The March report stated that over a 12-month period rice prices decreased by 9.6 percent, meat prices by 16 percent, liquid fuel prices fell by 24.8 percent, and cooking gas prices plunged 35.7 percent.
“It’s not a bad thing, it reflects the bust in overshooting commodity prices last year and reflects lower demand for commodities,” said Chan Sophal, president of the Cambodian Economic Association, adding that the reduction in prices also indicates an economic slowdown.
“The slowdown in the economy means less effective demand for investment and consumption,” he said.
Mr Chan Sophal said the drop in prices is due partly to the year-on-year comparison between the first half of 2008, during which prices rose dramatically, with March this year.

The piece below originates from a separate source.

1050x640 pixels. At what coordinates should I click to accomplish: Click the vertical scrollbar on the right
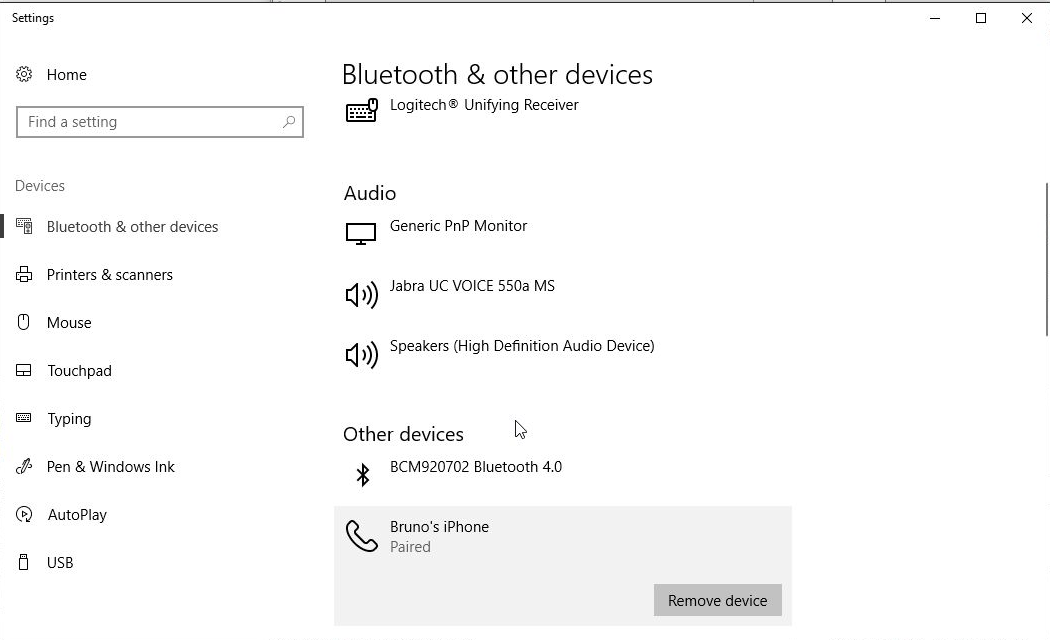1046,260
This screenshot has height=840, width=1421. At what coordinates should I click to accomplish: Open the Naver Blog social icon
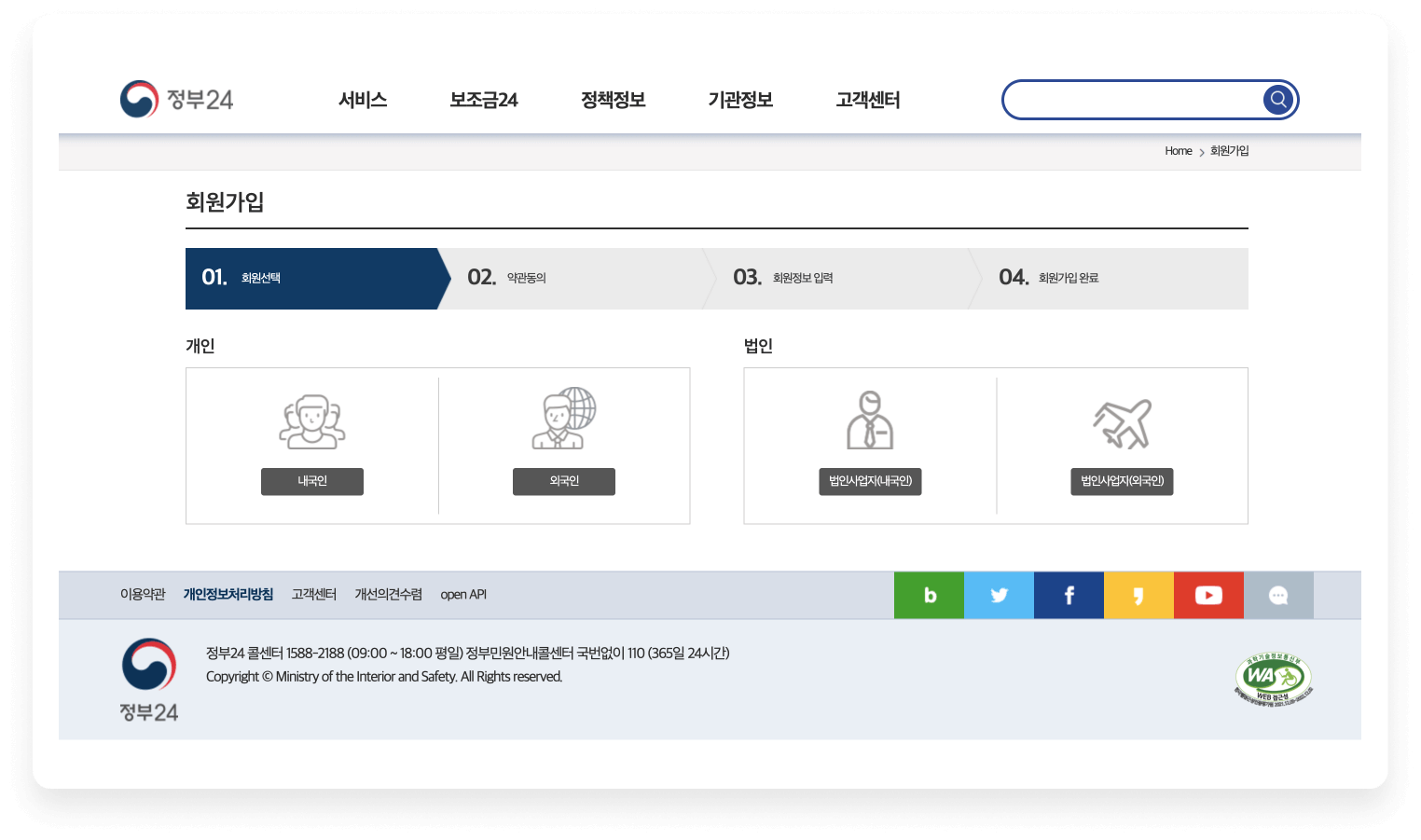pyautogui.click(x=929, y=595)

Despite the CPI reporting reduced prices over a 12-month period, prices actually increased by 1.9 percent overall in March compared to February.

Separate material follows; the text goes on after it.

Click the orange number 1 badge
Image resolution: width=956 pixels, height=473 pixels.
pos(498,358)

The CPI will likely continue to show negative year-on-year inflation figures until June and July, because it was during June and July 2008 that commodity prices stopped increasing dramatically and began to level off, Mr Chan Sophal said.
Minister of Planning Chhay Than declined to comment by telephone Monday because, he said, he had not read the CPI report, which is put out by his ministry’s National Institute of Statistics.
The Planning Ministry’s ecretaries of state, Ouk Chay, In Saroeun and Hul Lim, also declined to comment and referred questions to Secretary of State Nger Chhayleang, for whom contact information was not available.
Stephane Guimbert, senior country economist for the World Bank, wrote in an e-mail that the CPI changes are due largely to world food and oil price fluctuations.
“Global prices have decreased significantly over the past year, hence generating a ‘correction’ in the inflation rate,” he wrote, adding that the drop will not be sustained.
The inflation rate is determined using prices contained in the CPI. To calculate the inflation rate certain items are given a greater weighting than others depending on the amount consumers typically purchase.
In 2008, a CPI report for the month of January used a new weighting method, which showed a spike in the inflation rate. The government then suspended publication of the report until after the national election in July last year and reverted back to the old methodology.
Beginning with the January 2009 report, however, yet another methodology was introduced.
Mr Guimbert wrote that the new methodology used by the government is standard and was developed with international assistance.